* [RAW RECORDS]
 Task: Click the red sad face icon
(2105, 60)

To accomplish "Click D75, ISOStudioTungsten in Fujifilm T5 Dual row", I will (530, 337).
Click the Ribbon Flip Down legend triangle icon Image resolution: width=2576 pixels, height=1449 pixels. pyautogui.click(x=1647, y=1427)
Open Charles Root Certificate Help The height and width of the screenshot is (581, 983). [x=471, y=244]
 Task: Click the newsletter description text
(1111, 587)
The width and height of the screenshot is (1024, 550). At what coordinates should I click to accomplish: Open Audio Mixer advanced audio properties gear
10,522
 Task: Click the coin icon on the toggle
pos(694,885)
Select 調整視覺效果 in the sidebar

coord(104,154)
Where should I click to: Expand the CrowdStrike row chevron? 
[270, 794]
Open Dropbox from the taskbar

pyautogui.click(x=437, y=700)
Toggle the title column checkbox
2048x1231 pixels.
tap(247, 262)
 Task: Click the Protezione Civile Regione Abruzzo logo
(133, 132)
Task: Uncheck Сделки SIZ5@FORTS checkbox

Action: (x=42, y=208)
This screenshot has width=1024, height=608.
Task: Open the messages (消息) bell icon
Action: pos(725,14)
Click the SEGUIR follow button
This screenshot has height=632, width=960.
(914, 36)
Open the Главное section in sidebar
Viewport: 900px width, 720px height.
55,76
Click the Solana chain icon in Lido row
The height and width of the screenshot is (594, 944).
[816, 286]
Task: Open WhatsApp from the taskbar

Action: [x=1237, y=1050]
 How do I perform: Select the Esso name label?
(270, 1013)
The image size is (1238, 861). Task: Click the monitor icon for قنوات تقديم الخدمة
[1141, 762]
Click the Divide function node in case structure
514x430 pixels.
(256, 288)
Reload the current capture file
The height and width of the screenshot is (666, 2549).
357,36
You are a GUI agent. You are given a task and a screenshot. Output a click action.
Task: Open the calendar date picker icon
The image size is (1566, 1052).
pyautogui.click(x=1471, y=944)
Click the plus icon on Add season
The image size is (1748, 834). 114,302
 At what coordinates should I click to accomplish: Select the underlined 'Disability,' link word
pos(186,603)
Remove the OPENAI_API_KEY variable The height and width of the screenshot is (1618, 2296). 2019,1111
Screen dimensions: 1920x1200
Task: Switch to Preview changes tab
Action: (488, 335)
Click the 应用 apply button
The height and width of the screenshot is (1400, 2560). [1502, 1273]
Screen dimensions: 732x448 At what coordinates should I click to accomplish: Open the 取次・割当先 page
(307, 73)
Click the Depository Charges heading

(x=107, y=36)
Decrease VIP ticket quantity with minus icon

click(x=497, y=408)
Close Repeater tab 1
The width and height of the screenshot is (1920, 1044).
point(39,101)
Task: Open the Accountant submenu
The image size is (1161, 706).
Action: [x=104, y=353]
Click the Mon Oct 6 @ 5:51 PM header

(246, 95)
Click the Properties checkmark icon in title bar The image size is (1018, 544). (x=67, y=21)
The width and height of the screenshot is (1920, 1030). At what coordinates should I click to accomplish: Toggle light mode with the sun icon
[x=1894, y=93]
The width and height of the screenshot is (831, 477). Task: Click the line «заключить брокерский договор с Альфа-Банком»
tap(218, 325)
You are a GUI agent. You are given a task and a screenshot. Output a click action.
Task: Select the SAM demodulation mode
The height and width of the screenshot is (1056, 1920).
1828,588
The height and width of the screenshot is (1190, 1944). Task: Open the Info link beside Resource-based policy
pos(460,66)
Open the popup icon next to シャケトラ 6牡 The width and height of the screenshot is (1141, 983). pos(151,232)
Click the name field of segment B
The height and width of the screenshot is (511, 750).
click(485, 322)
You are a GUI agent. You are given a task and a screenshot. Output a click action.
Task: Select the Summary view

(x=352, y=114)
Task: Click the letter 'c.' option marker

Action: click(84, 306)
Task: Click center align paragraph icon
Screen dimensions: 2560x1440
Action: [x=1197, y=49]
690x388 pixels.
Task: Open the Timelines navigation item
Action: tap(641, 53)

* [TASK TO CARRY OUT] Extract every line of the records above that contains the string "pyautogui", and copy each one in full.

* [SOLUTION FOR THIS EXERCISE]
Click the Ribbon Flip Down legend triangle icon Image resolution: width=2576 pixels, height=1449 pixels. pyautogui.click(x=1647, y=1427)
pyautogui.click(x=437, y=700)
pyautogui.click(x=1471, y=944)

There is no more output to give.